The group’s name came from the spine of a book: Mishima, by John Nathan. David Carabén was talking on the phone and when he saw him he said it out loud. Or maybe he invented this memory and tells it like that. Be that as it may, the Japanese author’s novels are part of his library, in white Ikea Billy’s (the two next to the television, collected from the street). The balconies overlook a recently opened superilla, in a modernist apartment where he and Flora arrived almost twenty years ago, shortly before his son Guerau was born. Behind the sofa, some kettlebells or gyrias have taken away the lower back pain that he has had since he was twenty-three (hence his braced legs, he says). He became fond of it during confinement. He also to audiobooks. Since then he listens to them especially when he goes out for a walk with his dog Nit.
Caraben is curious. And a newsletter, an article, leads to others. He interviewed the physicist in complex systems Ricard Solé, and three more have come out of his book, “I follow threads like this”. He’s always with ten at a time, and forgets he was reading any, he gets it back later. Between 2007 and 2010 he read a lot about the history of religions and the four horsemen of the apocalypse: Richard Dawkins, Sam Harris, Christopher Hitchens and Daniel Dennett. He had lost interest in narrative – “like everyone else with age” – until four months ago when he came across an interview with Louis-Ferdinand Céline on YouTube: “We are in a time when you come across videos of people the one you idolized as a teenager and had only seen in photos”. Returning to Journey to the End of the Night and Death on Credit twenty-five years later “has been super cool and terrifying.” He has also recently read A repèl, by Huysmans, “beautifully translated by Martí i Pol, and which inspired Gainsbourg’s alter ego, that dandy with exquisite taste and a bit vicious”.
He likes the classics, Dostoevsky, Melville, Poe. He has reread the adventures of Sherlock Holmes a million times. His grandfather had a well-bound collection of books and inherited respect for the object. His older brother, Armand, was a good reader (later he would be a translator, of Els jocs de la fam, for example) and David wanted to participate in the conversations with his father, who would instill in him a taste for economic disclosure. His mother was more of novels. He is recovering the modern classics of Edhasa, and Guerau freaks out with Hesse (Roc we’ll see). Carabén has books from when he studied Political Science –one year in France–, music, cinema, his latest obsession was David Milch. He is a fan of Vinyoli, Baudelaire, Auden.

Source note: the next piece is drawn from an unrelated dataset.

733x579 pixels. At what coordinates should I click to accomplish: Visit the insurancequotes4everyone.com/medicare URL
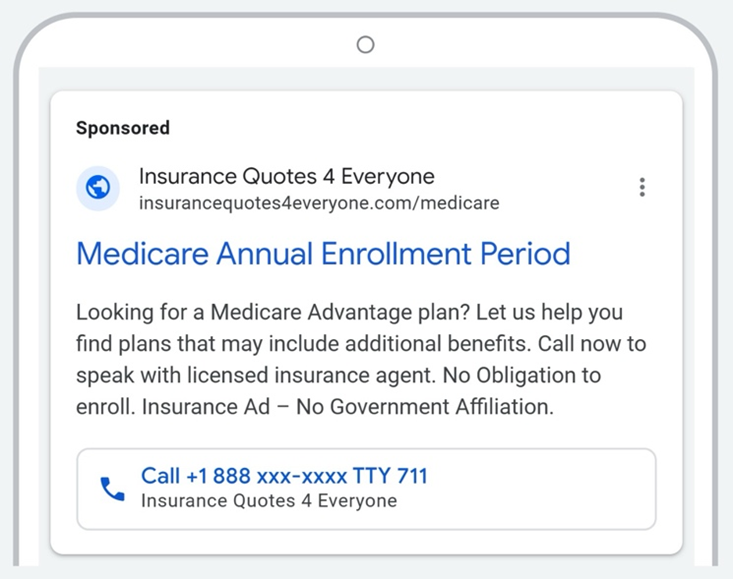tap(319, 203)
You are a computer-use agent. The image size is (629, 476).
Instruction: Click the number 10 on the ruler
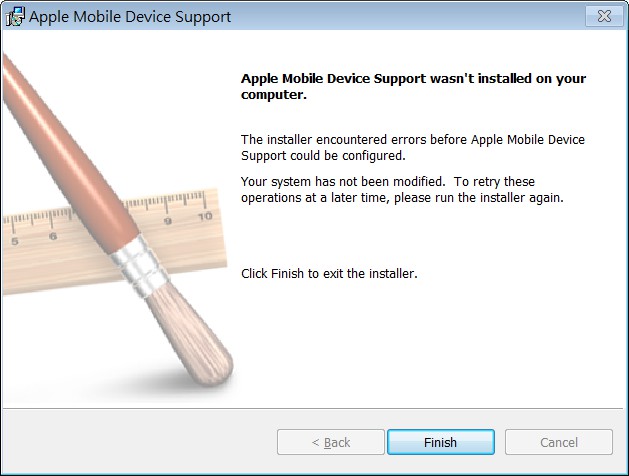(x=204, y=216)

He understands the library as “the way in which you work for it”. It still preserves a part ordered chronologically, from the Bible, the Koran, Greek mythology and the Middle Ages, to the contemporaries. Downstairs are cookbooks and a shelf dedicated to shopping malls. Another is dedicated to cool, a topic he talks about in Elisava, where he teaches. If a book marks him, he forces himself not to finish it so that it stays with him for a long time. He happened to him with The fall of public man, by Richard Sennett, or with The closure of the modern mind, by Allan Bloom. He is no longer so passionate, but when his manager Gerardo Sanz gave him El maestro Juan Martínez that he was there, he bought all the books by Chaves Nogales published in Libros del Asteroid.

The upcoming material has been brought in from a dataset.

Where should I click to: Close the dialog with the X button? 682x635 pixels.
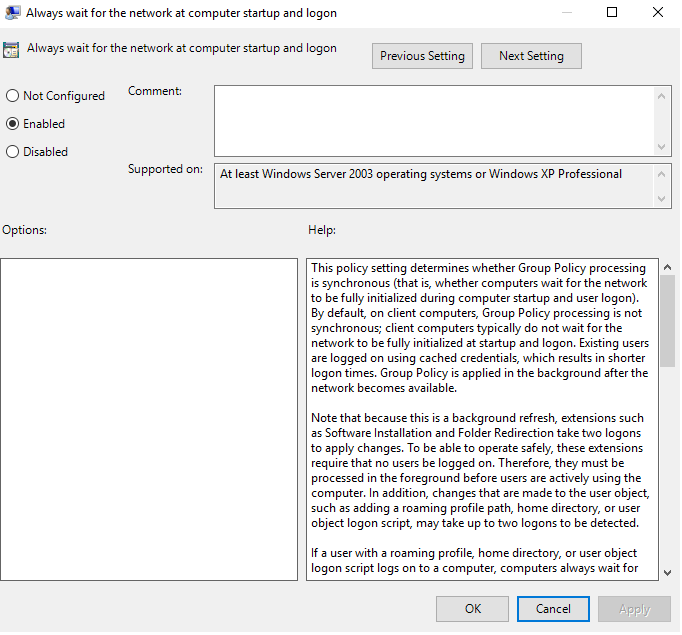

He reads more digitally than he thought, and thus he steals a few minutes on the subway or in bowling, from the iPad, where the repertoire of songs is. On paper, he recovers the sensations of when he was a child: calm, that the afternoon opens up and entering a state of flow. In bookstores he buys an anticipation of all that, “I buy time.” He needs at least two hours to get on, and sometimes he reads in the kitchen, because cross-air passes from the light well into the corridor. He underlines with a lead pencil, draws a star next to the passages he likes. For a time he made chips. He still copies fragments that he reviews and that inspire him.
They are different dispositions of the soul, he says. With a physical book, time passes more slowly and you enter more, you concentrate more. And by having the digression so close at hand in the digital, the reading is more superficial because you get lost in searches and references. He does not despise it at all, on the contrary, he finds it glorious: “It’s something we didn’t have, we didn’t jump from one book to another with the ease of now.”